*** Exercise inputs Section Begins ***

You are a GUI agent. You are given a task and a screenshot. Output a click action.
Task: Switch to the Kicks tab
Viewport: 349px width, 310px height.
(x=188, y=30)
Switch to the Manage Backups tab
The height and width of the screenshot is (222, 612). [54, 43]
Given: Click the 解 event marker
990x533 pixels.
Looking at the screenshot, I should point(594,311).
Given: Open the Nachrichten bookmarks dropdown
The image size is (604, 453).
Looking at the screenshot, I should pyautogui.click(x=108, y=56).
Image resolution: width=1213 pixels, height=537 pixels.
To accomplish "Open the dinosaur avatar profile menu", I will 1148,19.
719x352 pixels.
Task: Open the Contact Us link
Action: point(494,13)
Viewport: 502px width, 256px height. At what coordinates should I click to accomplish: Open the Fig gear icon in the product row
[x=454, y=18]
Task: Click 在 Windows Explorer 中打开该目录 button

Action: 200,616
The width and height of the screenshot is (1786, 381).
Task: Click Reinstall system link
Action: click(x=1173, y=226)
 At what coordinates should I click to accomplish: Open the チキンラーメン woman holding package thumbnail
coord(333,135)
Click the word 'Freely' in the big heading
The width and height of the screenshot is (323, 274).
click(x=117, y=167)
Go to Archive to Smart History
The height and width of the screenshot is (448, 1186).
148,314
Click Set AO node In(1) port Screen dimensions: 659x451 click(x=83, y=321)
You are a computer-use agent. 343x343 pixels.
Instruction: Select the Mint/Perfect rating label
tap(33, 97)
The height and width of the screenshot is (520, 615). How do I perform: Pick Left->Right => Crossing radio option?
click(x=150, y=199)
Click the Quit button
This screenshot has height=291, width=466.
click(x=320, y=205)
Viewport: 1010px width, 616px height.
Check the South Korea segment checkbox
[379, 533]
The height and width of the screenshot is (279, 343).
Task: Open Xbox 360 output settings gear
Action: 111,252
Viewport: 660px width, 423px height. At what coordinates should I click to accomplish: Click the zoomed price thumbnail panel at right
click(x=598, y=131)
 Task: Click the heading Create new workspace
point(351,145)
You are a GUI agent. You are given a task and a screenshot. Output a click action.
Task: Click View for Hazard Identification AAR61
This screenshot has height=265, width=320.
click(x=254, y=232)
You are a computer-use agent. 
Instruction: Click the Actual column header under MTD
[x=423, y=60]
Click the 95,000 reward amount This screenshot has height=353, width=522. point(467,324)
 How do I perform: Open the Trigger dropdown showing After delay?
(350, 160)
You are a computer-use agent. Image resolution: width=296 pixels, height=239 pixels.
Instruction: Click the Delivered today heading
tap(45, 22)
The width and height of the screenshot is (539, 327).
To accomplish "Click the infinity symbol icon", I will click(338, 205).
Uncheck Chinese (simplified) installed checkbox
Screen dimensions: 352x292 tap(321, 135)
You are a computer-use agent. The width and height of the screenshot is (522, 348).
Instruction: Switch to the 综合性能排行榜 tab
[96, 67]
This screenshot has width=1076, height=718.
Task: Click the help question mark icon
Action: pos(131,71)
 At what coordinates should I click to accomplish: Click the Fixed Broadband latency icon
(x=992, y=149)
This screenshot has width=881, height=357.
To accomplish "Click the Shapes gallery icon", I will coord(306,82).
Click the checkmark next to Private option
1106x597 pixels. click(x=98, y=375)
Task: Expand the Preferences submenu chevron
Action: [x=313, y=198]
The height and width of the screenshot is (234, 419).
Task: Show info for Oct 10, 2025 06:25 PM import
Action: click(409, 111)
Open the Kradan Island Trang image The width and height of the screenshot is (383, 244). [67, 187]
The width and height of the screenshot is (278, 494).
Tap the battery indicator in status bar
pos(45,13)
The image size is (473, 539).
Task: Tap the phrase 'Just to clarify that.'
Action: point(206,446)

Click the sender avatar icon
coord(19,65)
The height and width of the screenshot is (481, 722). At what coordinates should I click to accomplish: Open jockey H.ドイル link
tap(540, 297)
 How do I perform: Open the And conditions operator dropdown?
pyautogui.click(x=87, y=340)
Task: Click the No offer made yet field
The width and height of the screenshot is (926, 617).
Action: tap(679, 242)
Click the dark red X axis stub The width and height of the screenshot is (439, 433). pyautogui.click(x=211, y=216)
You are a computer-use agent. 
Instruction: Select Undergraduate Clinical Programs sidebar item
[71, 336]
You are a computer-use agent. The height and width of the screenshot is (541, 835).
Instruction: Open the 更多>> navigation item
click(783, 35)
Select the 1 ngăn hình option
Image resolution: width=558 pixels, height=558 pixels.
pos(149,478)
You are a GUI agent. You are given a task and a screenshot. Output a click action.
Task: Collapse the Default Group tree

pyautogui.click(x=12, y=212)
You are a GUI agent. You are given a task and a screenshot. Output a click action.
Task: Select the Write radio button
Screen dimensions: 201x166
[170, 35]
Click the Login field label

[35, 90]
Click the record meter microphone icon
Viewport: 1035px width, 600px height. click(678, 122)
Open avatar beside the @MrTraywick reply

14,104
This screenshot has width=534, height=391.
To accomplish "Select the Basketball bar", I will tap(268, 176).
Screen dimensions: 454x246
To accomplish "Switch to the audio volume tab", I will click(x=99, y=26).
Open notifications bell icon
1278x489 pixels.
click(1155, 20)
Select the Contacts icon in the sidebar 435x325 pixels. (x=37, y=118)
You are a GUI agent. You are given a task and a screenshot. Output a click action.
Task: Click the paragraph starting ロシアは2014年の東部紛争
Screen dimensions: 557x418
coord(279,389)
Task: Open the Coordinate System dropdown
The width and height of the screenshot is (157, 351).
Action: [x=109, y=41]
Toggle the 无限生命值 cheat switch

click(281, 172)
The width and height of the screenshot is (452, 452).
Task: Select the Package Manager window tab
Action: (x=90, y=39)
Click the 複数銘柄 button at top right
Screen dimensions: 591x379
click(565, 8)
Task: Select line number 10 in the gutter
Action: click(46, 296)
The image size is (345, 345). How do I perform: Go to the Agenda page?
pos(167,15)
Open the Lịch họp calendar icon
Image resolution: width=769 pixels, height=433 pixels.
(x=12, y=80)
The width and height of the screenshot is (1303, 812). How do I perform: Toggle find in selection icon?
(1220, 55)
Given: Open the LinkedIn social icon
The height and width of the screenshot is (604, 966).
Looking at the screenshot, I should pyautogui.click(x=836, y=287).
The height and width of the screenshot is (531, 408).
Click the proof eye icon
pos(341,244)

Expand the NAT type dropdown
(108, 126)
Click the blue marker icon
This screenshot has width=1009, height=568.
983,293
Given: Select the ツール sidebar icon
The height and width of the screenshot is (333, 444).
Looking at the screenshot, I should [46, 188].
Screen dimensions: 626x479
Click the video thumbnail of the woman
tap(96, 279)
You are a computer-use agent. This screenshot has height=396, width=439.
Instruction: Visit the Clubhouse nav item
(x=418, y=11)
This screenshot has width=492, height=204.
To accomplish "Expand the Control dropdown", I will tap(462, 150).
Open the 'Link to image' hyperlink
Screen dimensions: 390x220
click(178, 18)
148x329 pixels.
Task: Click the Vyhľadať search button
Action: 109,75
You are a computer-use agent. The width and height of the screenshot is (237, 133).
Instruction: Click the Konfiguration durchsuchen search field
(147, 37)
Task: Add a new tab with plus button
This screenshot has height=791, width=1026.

*** Exercise inputs Section Ends ***

Task to complete
Restate the data above word for word, omitting nothing.

Task response
You are a GUI agent. You are given a task and a screenshot. Output a click action.
Task: Switch to the Kicks tab
Viewport: 349px width, 310px height.
(x=188, y=30)
Switch to the Manage Backups tab
The height and width of the screenshot is (222, 612). [54, 43]
Given: Click the 解 event marker
990x533 pixels.
Looking at the screenshot, I should point(594,311).
Given: Open the Nachrichten bookmarks dropdown
The image size is (604, 453).
Looking at the screenshot, I should pyautogui.click(x=108, y=56).
Image resolution: width=1213 pixels, height=537 pixels.
To accomplish "Open the dinosaur avatar profile menu", I will 1148,19.
719x352 pixels.
Task: Open the Contact Us link
Action: point(494,13)
Viewport: 502px width, 256px height. At what coordinates should I click to accomplish: Open the Fig gear icon in the product row
[x=454, y=18]
Task: Click 在 Windows Explorer 中打开该目录 button

Action: 200,616
The width and height of the screenshot is (1786, 381).
Task: Click Reinstall system link
Action: click(x=1173, y=226)
 At what coordinates should I click to accomplish: Open the チキンラーメン woman holding package thumbnail
coord(333,135)
Click the word 'Freely' in the big heading
The width and height of the screenshot is (323, 274).
click(x=117, y=167)
Go to Archive to Smart History
The height and width of the screenshot is (448, 1186).
148,314
Click Set AO node In(1) port Screen dimensions: 659x451 click(x=83, y=321)
You are a computer-use agent. 343x343 pixels.
Instruction: Select the Mint/Perfect rating label
tap(33, 97)
The height and width of the screenshot is (520, 615). How do I perform: Pick Left->Right => Crossing radio option?
click(x=150, y=199)
Click the Quit button
This screenshot has height=291, width=466.
click(x=320, y=205)
Viewport: 1010px width, 616px height.
Check the South Korea segment checkbox
[379, 533]
The height and width of the screenshot is (279, 343).
Task: Open Xbox 360 output settings gear
Action: 111,252
Viewport: 660px width, 423px height. At what coordinates should I click to accomplish: Click the zoomed price thumbnail panel at right
click(x=598, y=131)
 Task: Click the heading Create new workspace
point(351,145)
You are a GUI agent. You are given a task and a screenshot. Output a click action.
Task: Click View for Hazard Identification AAR61
This screenshot has height=265, width=320.
click(x=254, y=232)
You are a computer-use agent. 
Instruction: Click the Actual column header under MTD
[x=423, y=60]
Click the 95,000 reward amount This screenshot has height=353, width=522. point(467,324)
 How do I perform: Open the Trigger dropdown showing After delay?
(350, 160)
You are a computer-use agent. Image resolution: width=296 pixels, height=239 pixels.
Instruction: Click the Delivered today heading
tap(45, 22)
The width and height of the screenshot is (539, 327).
To accomplish "Click the infinity symbol icon", I will click(338, 205).
Uncheck Chinese (simplified) installed checkbox
Screen dimensions: 352x292 tap(321, 135)
You are a computer-use agent. The width and height of the screenshot is (522, 348).
Instruction: Switch to the 综合性能排行榜 tab
[96, 67]
This screenshot has width=1076, height=718.
Task: Click the help question mark icon
Action: pos(131,71)
 At what coordinates should I click to accomplish: Click the Fixed Broadband latency icon
(x=992, y=149)
This screenshot has width=881, height=357.
To accomplish "Click the Shapes gallery icon", I will coord(306,82).
Click the checkmark next to Private option
1106x597 pixels. click(x=98, y=375)
Task: Expand the Preferences submenu chevron
Action: [x=313, y=198]
The height and width of the screenshot is (234, 419).
Task: Show info for Oct 10, 2025 06:25 PM import
Action: click(409, 111)
Open the Kradan Island Trang image The width and height of the screenshot is (383, 244). [67, 187]
The width and height of the screenshot is (278, 494).
Tap the battery indicator in status bar
pos(45,13)
The image size is (473, 539).
Task: Tap the phrase 'Just to clarify that.'
Action: point(206,446)

Click the sender avatar icon
coord(19,65)
The height and width of the screenshot is (481, 722). At what coordinates should I click to accomplish: Open jockey H.ドイル link
tap(540, 297)
 How do I perform: Open the And conditions operator dropdown?
pyautogui.click(x=87, y=340)
Task: Click the No offer made yet field
The width and height of the screenshot is (926, 617).
Action: tap(679, 242)
Click the dark red X axis stub The width and height of the screenshot is (439, 433). pyautogui.click(x=211, y=216)
You are a computer-use agent. 
Instruction: Select Undergraduate Clinical Programs sidebar item
[71, 336]
You are a computer-use agent. The height and width of the screenshot is (541, 835).
Instruction: Open the 更多>> navigation item
click(783, 35)
Select the 1 ngăn hình option
Image resolution: width=558 pixels, height=558 pixels.
pos(149,478)
You are a GUI agent. You are given a task and a screenshot. Output a click action.
Task: Collapse the Default Group tree

pyautogui.click(x=12, y=212)
You are a GUI agent. You are given a task and a screenshot. Output a click action.
Task: Select the Write radio button
Screen dimensions: 201x166
[170, 35]
Click the Login field label

[35, 90]
Click the record meter microphone icon
Viewport: 1035px width, 600px height. click(678, 122)
Open avatar beside the @MrTraywick reply

14,104
This screenshot has width=534, height=391.
To accomplish "Select the Basketball bar", I will tap(268, 176).
Screen dimensions: 454x246
To accomplish "Switch to the audio volume tab", I will click(x=99, y=26).
Open notifications bell icon
1278x489 pixels.
click(1155, 20)
Select the Contacts icon in the sidebar 435x325 pixels. (x=37, y=118)
You are a GUI agent. You are given a task and a screenshot. Output a click action.
Task: Click the paragraph starting ロシアは2014年の東部紛争
Screen dimensions: 557x418
coord(279,389)
Task: Open the Coordinate System dropdown
The width and height of the screenshot is (157, 351).
Action: [x=109, y=41]
Toggle the 无限生命值 cheat switch

click(281, 172)
The width and height of the screenshot is (452, 452).
Task: Select the Package Manager window tab
Action: (x=90, y=39)
Click the 複数銘柄 button at top right
Screen dimensions: 591x379
click(565, 8)
Task: Select line number 10 in the gutter
Action: click(46, 296)
The image size is (345, 345). How do I perform: Go to the Agenda page?
pos(167,15)
Open the Lịch họp calendar icon
Image resolution: width=769 pixels, height=433 pixels.
(x=12, y=80)
The width and height of the screenshot is (1303, 812). How do I perform: Toggle find in selection icon?
(1220, 55)
Given: Open the LinkedIn social icon
The height and width of the screenshot is (604, 966).
Looking at the screenshot, I should pyautogui.click(x=836, y=287).
The height and width of the screenshot is (531, 408).
Click the proof eye icon
pos(341,244)

Expand the NAT type dropdown
(108, 126)
Click the blue marker icon
This screenshot has width=1009, height=568.
983,293
Given: Select the ツール sidebar icon
The height and width of the screenshot is (333, 444).
Looking at the screenshot, I should [46, 188].
Screen dimensions: 626x479
Click the video thumbnail of the woman
tap(96, 279)
You are a computer-use agent. This screenshot has height=396, width=439.
Instruction: Visit the Clubhouse nav item
(x=418, y=11)
This screenshot has width=492, height=204.
To accomplish "Expand the Control dropdown", I will tap(462, 150).
Open the 'Link to image' hyperlink
Screen dimensions: 390x220
click(178, 18)
148x329 pixels.
Task: Click the Vyhľadať search button
Action: 109,75
You are a computer-use agent. The width and height of the screenshot is (237, 133).
Instruction: Click the Konfiguration durchsuchen search field
(147, 37)
Task: Add a new tab with plus button
This screenshot has height=791, width=1026.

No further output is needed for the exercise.